Beyond the voice, though, he’s only pretty good. You want more, and less. Bierko tends to pull the same five or six faces and poses over and over. The innocent hands-on-hips pose is followed by the downward-turned-jaw-jut, spiced by a double-take. Bierko works hard, but Harold Hill is an act of sustained romantic salesmanship. What’s with all the smirking? His demeanor never relaxes, even when Harold’s is supposed to.
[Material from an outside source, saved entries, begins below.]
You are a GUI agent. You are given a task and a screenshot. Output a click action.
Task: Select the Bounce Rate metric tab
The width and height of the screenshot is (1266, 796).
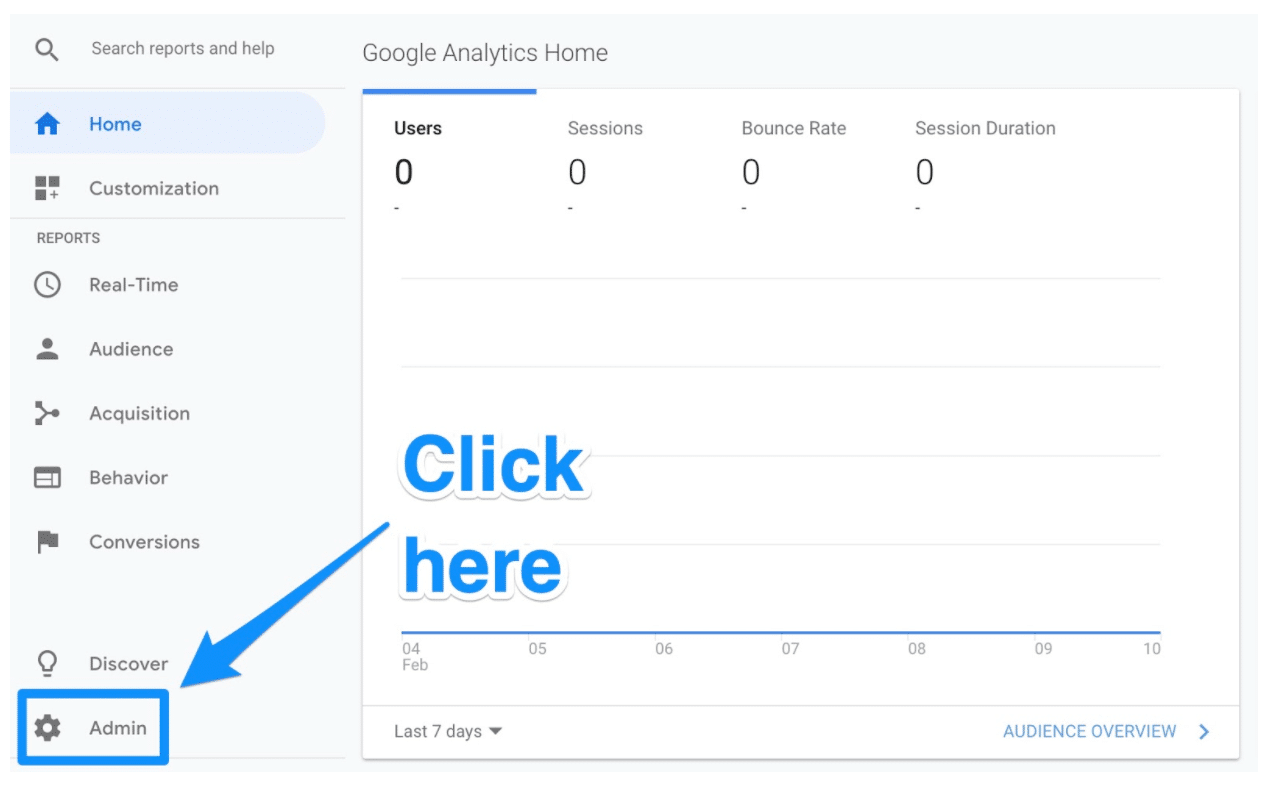(x=794, y=129)
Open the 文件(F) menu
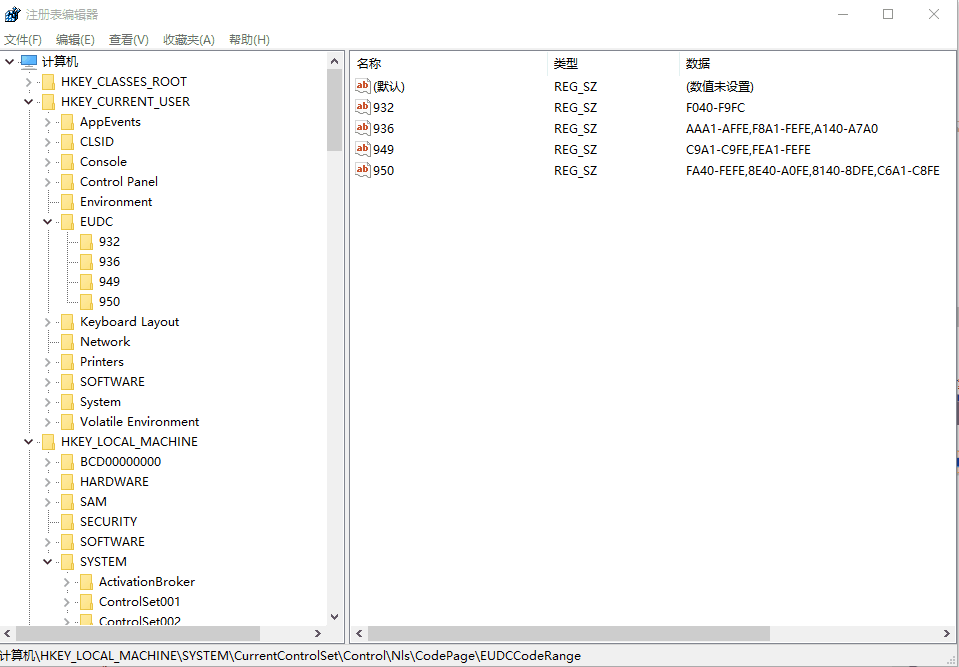The image size is (959, 667). pyautogui.click(x=23, y=40)

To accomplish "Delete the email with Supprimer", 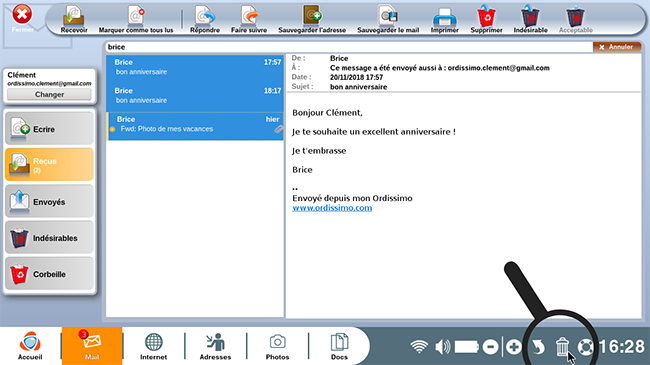I will pos(486,19).
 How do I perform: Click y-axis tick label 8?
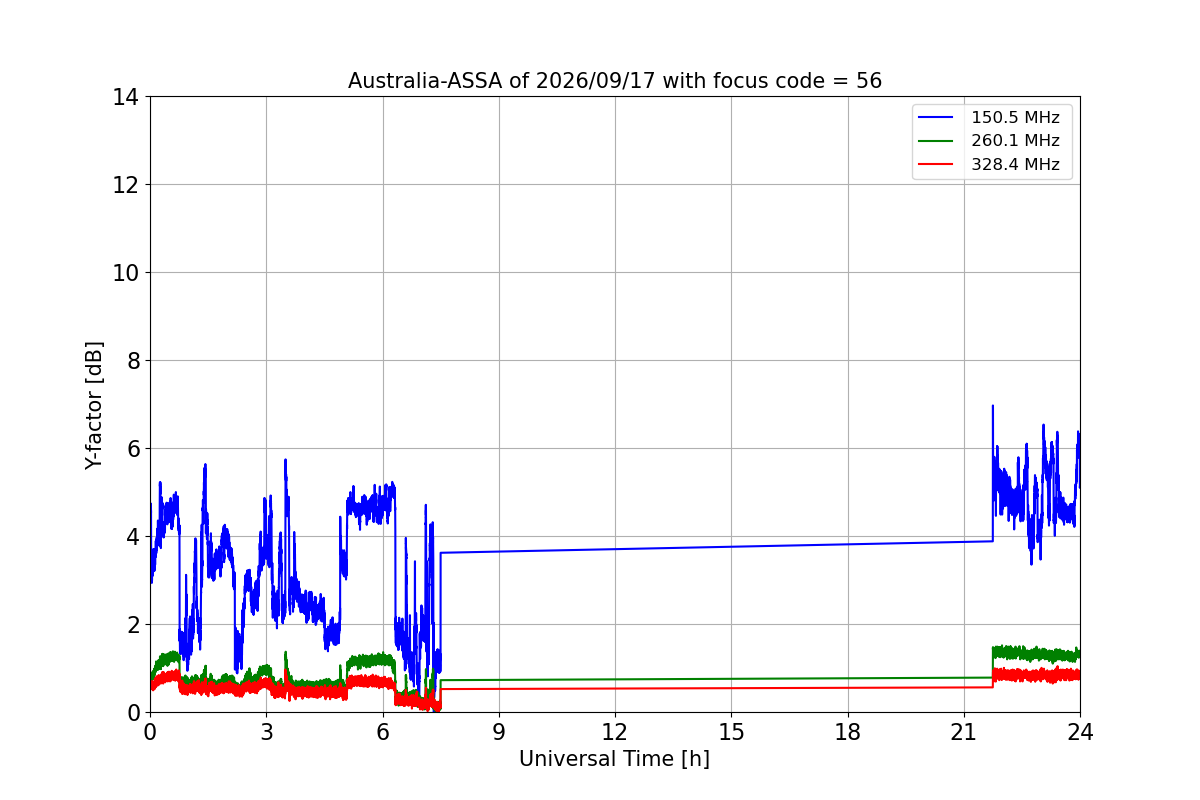(x=133, y=361)
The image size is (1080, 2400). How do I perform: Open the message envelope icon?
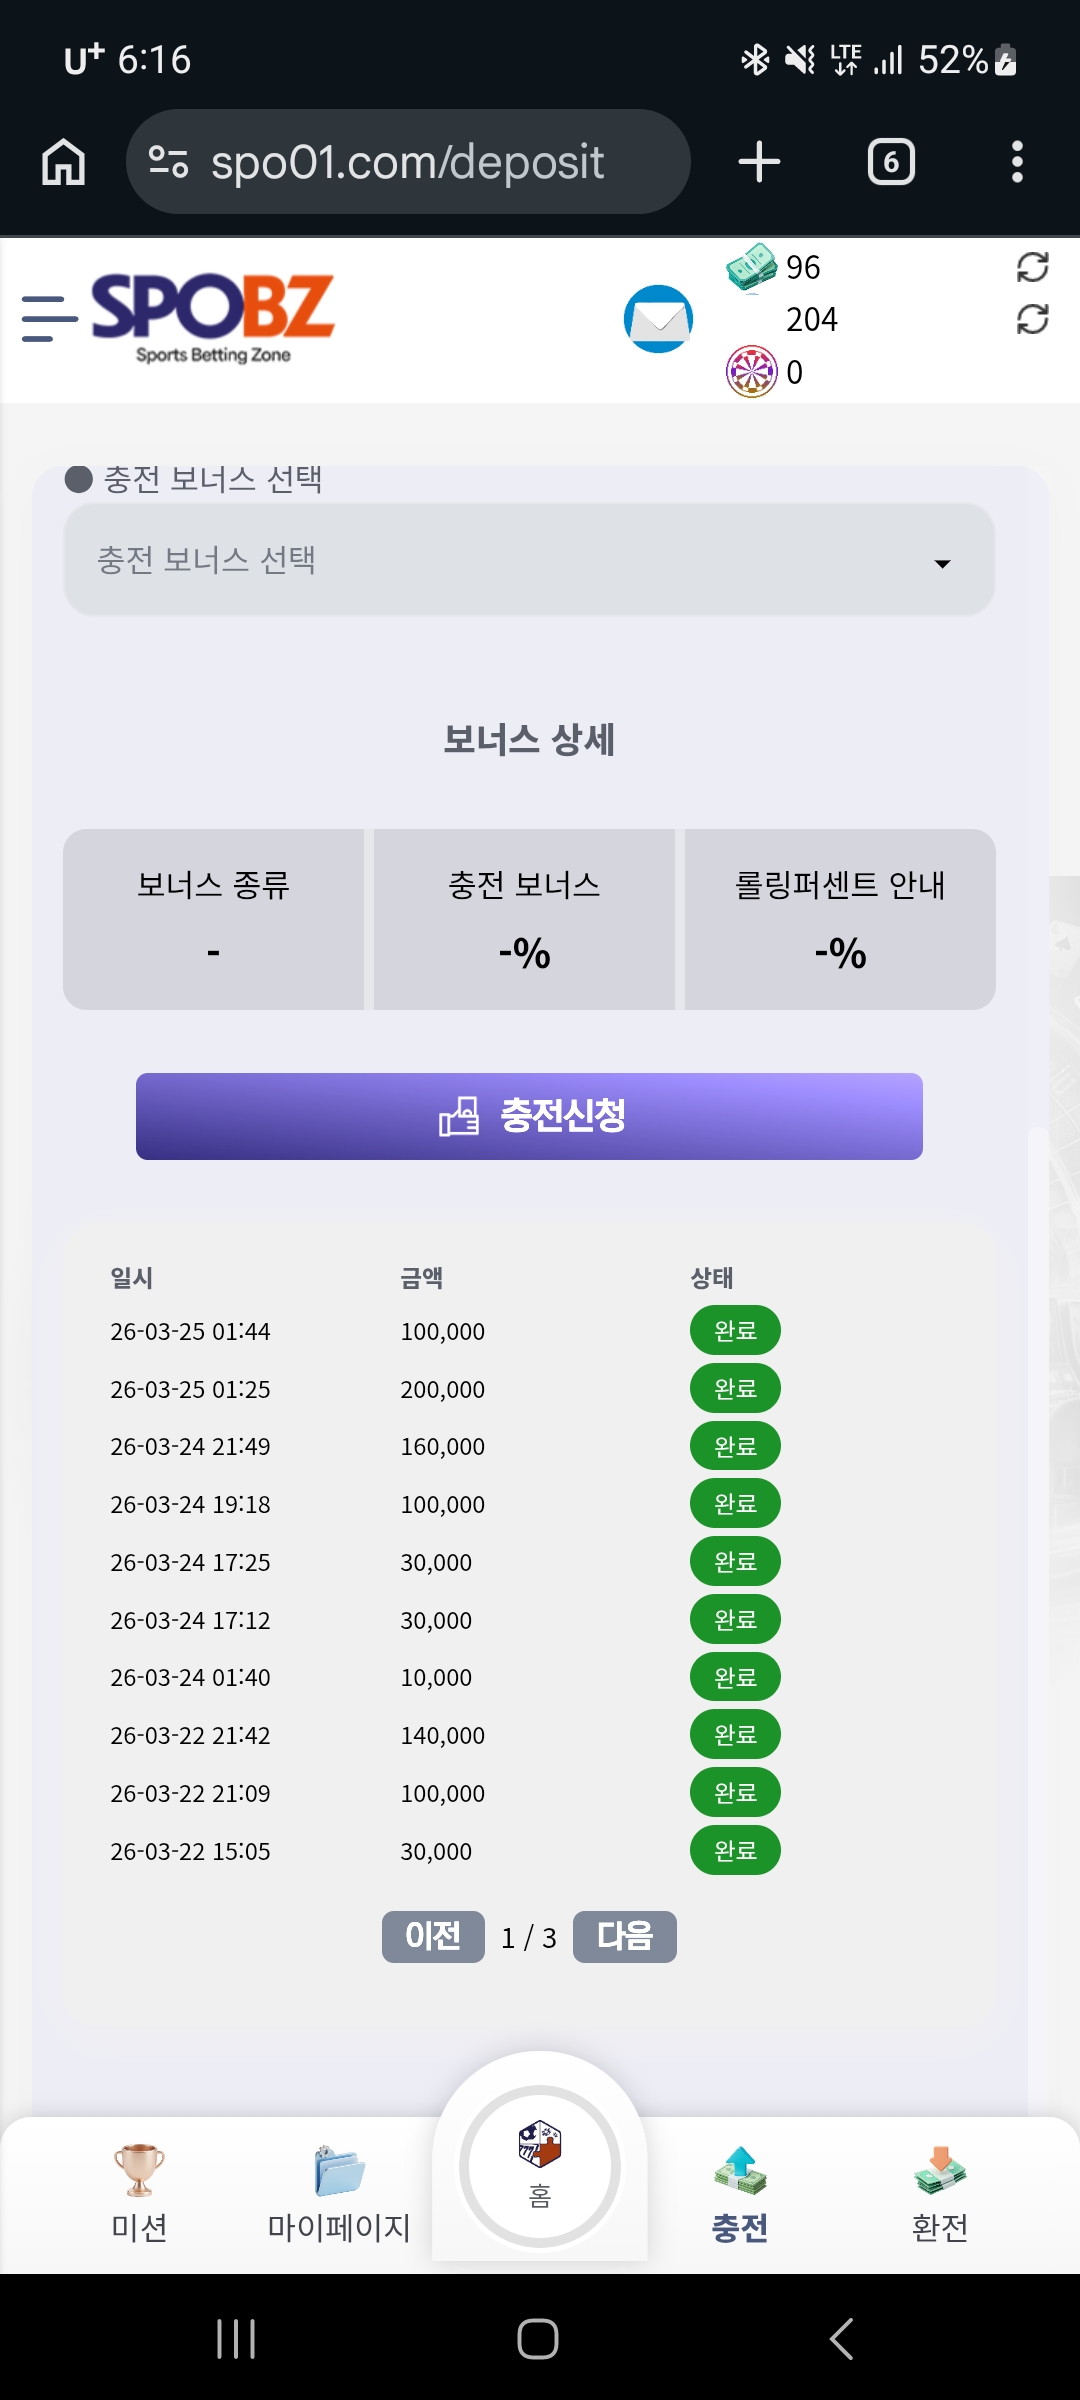(658, 319)
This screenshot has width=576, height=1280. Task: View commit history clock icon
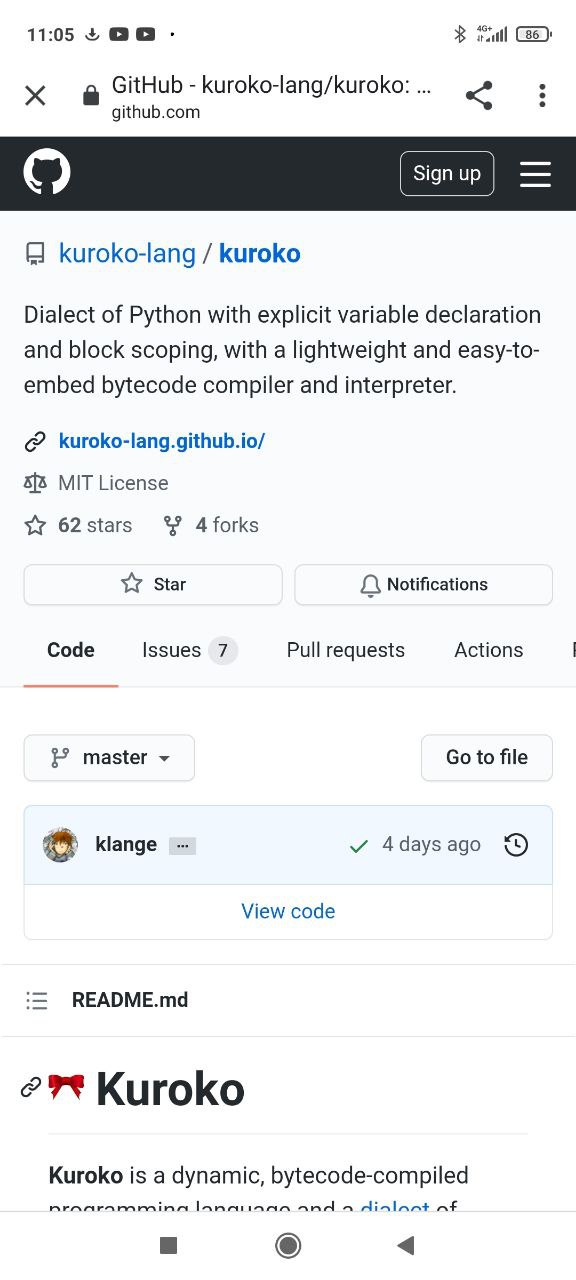click(x=516, y=845)
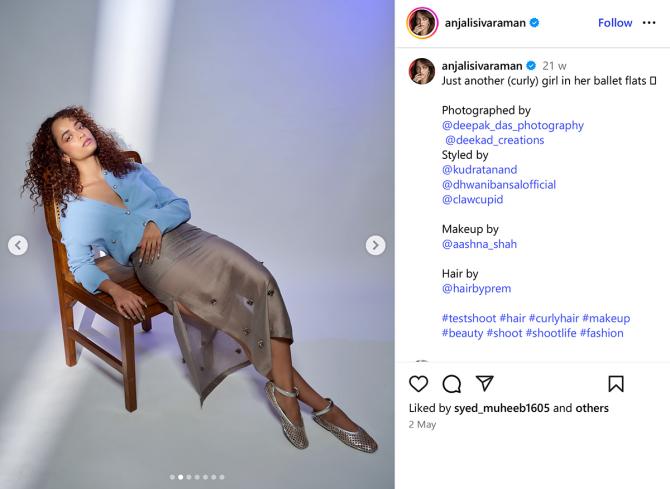Image resolution: width=670 pixels, height=489 pixels.
Task: Open the #testshoot hashtag
Action: (469, 318)
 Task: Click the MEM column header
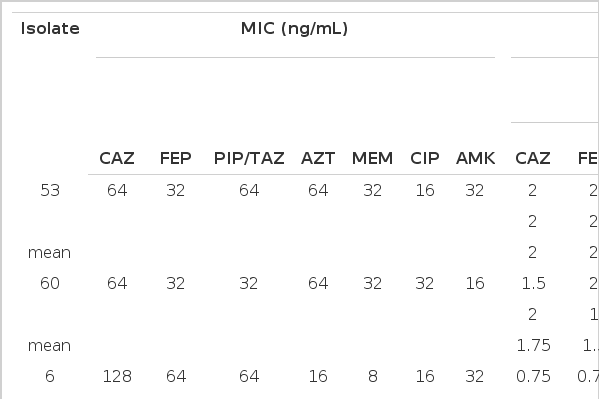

Stroman has fiddled with the material, to mixed results. She relocates the Act 2 opener, “Shipoopi” (nicely spearheaded by Max Casella’s sidekick, Marcellus), to near the end of the act, rendering meaningless some dialogue about Harold and Marian dancing together. On the plus side, Stroman locates some ways and means of heightening small moments. When Marian’s shy preteen brother Winthrop (Michael Phelan) sings his portion of “Wells Fargo Wagon,” it’s not a show-stopping moment surrounded by the whole town. Rather, it’s a private revelation sung to his widowed mother, Mrs. Paroo (Katherine McGrath). Nice. Nice, too, is Stroman’s handling of the lead-in to “Pick-a-Little,” wherein the chicken-like movements of the local blue-noses are wittily suggested, rather than caricatured.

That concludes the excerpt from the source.